TASK: Continue the passage on Canada's immigration point system and multiculturalism, picking up right after its last sentence.

Replacing the blatantly exclusionary Immigration Act of 1919, which weeded out people from specific regions and racial or religious backgrounds, the new point-based system introduced in 1967 evaluated the qualifications of a potential immigrant based on language skills as well as educational and professional experiences. Although trumpeted as an objective mechanism set in place to ensure fair opportunity, the point system in actuality measures the potential immigrant’s ability to effectively participate in a particular Western model of democratic political-economy. It would be extremely naïve to assume that a positive outcome from this assessment translates directly into to a newcomer’s fulfilling and satisfying participation in Canadian society. Yet, the feverish welcoming of all, both terrestrial and extra-terrestrial, to St. Paul points to the infectious spirit of multiculturalism as an identity-defining ideal of Canada.

(Dataset records)
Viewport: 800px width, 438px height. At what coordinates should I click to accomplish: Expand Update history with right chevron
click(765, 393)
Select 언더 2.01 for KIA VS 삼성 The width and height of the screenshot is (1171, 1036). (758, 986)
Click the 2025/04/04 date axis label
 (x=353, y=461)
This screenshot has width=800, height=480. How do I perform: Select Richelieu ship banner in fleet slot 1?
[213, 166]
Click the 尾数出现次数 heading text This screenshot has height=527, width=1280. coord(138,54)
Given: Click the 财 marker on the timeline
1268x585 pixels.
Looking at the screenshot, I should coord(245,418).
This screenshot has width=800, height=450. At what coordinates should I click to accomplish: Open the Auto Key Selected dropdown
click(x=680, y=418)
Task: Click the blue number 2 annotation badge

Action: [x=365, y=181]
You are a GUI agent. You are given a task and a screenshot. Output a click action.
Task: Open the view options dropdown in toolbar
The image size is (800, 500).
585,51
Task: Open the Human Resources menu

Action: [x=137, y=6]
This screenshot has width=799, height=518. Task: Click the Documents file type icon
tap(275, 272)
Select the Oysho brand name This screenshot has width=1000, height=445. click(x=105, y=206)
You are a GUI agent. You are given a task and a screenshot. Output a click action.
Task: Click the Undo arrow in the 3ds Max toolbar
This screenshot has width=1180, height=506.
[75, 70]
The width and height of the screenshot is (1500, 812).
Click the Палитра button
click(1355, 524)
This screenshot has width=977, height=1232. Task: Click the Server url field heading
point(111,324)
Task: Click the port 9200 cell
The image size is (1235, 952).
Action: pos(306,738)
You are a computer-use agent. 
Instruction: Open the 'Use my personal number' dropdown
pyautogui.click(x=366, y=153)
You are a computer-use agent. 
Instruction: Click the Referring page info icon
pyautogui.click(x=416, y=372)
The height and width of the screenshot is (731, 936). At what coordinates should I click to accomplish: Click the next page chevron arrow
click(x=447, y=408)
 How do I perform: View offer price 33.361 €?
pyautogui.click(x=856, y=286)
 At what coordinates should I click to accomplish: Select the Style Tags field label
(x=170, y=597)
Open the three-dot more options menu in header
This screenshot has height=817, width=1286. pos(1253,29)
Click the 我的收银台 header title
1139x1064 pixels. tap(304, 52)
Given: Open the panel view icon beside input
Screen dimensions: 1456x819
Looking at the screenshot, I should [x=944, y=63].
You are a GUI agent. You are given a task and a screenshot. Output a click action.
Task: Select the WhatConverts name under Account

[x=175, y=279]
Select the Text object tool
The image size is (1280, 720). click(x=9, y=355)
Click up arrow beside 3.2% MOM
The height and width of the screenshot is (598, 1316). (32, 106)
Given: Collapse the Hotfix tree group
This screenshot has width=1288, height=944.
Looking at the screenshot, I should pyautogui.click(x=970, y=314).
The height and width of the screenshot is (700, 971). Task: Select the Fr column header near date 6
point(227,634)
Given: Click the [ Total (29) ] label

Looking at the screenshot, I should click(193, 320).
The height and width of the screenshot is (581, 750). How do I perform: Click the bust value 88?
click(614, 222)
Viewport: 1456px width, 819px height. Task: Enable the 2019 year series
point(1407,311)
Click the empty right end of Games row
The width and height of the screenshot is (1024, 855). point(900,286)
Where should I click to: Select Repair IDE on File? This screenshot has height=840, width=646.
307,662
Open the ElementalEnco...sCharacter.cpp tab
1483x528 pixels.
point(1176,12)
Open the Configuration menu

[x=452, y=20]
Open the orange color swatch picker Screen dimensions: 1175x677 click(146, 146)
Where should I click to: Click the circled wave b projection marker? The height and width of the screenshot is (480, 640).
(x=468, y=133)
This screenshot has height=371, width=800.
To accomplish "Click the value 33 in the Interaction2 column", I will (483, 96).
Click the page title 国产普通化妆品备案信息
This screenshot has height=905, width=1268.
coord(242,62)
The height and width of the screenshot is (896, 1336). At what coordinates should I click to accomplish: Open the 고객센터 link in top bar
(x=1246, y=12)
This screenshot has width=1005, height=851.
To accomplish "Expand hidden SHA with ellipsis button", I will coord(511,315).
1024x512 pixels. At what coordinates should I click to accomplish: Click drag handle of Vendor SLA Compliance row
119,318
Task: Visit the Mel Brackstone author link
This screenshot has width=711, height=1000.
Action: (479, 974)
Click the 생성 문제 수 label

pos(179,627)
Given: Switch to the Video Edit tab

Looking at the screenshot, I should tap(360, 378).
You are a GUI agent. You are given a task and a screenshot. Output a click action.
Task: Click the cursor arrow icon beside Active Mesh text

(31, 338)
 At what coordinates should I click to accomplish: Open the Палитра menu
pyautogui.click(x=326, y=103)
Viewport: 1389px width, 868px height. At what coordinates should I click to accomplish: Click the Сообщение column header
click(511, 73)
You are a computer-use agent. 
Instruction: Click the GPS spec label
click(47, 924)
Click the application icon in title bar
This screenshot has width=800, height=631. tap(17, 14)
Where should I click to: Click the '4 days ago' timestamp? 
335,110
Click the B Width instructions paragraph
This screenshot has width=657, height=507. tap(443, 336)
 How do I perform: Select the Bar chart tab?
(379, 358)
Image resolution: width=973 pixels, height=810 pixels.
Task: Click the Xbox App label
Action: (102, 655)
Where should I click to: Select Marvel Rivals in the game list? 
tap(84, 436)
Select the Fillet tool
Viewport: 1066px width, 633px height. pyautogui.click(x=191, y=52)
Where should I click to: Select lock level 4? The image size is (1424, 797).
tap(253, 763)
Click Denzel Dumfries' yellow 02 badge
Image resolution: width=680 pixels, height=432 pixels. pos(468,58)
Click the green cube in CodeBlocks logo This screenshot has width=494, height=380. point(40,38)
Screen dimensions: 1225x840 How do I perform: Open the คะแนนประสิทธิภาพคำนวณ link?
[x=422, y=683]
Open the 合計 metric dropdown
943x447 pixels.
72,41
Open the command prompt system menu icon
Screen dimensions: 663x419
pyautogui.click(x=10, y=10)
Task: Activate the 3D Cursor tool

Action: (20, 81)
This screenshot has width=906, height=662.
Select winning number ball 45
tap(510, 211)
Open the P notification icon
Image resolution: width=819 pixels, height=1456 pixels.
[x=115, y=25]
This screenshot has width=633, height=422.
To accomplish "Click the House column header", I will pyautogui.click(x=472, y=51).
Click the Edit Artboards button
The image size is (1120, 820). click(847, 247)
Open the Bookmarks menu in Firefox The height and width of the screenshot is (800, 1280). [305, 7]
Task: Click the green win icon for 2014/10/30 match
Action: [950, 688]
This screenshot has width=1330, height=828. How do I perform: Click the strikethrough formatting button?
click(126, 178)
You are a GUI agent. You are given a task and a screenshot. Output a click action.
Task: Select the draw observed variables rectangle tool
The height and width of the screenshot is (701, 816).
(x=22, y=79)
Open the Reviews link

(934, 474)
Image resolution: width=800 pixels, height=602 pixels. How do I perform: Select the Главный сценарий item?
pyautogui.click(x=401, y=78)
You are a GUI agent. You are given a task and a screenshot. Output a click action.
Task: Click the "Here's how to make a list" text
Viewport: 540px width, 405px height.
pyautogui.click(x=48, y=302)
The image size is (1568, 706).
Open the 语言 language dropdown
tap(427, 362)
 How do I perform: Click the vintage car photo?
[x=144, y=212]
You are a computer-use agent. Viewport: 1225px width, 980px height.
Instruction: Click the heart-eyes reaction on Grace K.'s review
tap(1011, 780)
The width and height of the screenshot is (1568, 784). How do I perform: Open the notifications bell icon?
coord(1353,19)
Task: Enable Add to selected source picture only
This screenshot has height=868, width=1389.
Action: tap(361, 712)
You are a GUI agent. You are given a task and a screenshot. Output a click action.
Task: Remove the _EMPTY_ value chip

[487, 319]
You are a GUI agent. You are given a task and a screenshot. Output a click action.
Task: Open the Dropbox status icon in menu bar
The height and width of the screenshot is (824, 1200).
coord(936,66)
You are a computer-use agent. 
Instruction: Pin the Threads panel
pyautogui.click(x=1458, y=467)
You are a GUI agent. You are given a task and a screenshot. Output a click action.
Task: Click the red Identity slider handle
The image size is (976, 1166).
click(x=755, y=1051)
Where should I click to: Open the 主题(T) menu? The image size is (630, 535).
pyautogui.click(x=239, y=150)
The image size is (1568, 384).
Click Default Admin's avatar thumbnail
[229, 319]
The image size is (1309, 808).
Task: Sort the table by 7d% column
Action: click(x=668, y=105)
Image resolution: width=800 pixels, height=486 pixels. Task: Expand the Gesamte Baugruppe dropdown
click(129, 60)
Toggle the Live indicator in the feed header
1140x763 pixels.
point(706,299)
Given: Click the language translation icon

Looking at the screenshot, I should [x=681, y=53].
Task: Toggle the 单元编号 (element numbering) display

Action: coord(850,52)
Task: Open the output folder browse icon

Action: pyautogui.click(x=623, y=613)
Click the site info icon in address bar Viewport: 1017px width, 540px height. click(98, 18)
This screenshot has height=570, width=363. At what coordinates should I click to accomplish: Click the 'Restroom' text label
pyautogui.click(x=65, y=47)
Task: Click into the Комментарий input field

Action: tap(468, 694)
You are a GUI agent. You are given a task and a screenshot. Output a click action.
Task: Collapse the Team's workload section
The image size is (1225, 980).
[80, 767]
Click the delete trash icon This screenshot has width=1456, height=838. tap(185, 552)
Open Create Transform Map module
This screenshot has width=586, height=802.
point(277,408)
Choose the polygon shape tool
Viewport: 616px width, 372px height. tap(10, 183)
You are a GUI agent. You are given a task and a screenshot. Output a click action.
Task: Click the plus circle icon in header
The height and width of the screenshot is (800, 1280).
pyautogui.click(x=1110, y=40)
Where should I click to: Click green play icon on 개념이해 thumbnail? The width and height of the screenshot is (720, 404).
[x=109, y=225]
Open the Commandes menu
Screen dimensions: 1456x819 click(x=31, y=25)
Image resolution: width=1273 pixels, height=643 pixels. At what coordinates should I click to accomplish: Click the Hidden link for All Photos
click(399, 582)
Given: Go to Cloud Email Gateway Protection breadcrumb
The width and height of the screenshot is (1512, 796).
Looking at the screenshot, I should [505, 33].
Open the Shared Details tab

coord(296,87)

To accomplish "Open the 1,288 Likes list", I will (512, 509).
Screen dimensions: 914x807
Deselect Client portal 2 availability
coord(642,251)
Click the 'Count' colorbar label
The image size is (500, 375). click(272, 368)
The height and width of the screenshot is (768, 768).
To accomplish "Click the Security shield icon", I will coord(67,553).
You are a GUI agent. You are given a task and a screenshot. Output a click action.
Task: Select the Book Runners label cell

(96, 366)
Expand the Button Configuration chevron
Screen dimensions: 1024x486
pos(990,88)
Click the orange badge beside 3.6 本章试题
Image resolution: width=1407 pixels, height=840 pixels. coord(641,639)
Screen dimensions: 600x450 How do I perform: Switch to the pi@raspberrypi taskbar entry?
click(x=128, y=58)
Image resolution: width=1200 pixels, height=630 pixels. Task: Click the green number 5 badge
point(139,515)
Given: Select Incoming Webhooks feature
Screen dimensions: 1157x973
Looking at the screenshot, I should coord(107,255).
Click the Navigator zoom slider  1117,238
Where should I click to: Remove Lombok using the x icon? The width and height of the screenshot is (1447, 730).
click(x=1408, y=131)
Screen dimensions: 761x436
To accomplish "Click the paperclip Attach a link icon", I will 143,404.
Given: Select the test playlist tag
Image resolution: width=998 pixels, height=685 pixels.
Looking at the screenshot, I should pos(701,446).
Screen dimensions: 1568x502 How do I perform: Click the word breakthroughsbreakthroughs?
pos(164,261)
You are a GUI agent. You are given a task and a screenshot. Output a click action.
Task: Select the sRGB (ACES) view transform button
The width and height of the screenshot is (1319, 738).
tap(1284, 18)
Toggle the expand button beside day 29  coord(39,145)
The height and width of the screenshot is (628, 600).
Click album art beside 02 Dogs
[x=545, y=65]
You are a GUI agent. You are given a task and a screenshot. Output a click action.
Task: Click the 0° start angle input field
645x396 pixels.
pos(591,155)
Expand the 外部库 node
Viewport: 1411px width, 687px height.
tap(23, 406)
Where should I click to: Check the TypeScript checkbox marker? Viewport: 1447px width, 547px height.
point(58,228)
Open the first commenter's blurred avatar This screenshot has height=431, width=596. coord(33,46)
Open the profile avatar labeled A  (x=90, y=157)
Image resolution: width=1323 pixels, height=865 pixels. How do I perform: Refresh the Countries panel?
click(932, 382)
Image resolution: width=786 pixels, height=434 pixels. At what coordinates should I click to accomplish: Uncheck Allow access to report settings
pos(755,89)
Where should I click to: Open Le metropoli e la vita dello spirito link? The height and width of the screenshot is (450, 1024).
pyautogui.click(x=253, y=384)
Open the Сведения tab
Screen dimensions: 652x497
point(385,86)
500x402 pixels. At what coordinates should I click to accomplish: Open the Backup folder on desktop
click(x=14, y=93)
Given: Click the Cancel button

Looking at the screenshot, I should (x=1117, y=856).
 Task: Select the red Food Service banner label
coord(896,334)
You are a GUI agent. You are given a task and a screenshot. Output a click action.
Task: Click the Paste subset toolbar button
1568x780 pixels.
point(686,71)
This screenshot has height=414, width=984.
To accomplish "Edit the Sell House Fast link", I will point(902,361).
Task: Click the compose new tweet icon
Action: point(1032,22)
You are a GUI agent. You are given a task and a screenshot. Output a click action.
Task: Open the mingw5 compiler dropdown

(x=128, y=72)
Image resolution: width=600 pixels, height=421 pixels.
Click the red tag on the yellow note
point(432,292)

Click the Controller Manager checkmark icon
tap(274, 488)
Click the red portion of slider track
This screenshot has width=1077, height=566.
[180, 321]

REPLY:
The purpose of Nguyễn’s video and the archive is not to simply critique the naïveté of a small-town centenary project. Nor is it out of nostalgia for the past’s utopian impulse. In combining the fact-based archive with what the artist calls “space fiction,” she opens up a gap through which questions and doubts can emerge. A space fiction rather than a science fiction, the video draws attention to St. Paul as a space of contact and settlement from where the national narratives have written out its original inhabitants—in the same way “Métis” was dropped from the town’s older name St. Paul des Métis or in the same way the nearby Blue Quills Indian Residential School students performing a play called Hello World in 1967 represented different nationalities but excluded indigenous nations. Nguyễn’s video starts with a title card that reads “This is a true story.” With the Latin root of the word “fiction” meaning “to shape” and “to mould,” her space fiction does not necessarily try to replace one story with another, but gestures toward how spaces of future encounters can be shaped differently.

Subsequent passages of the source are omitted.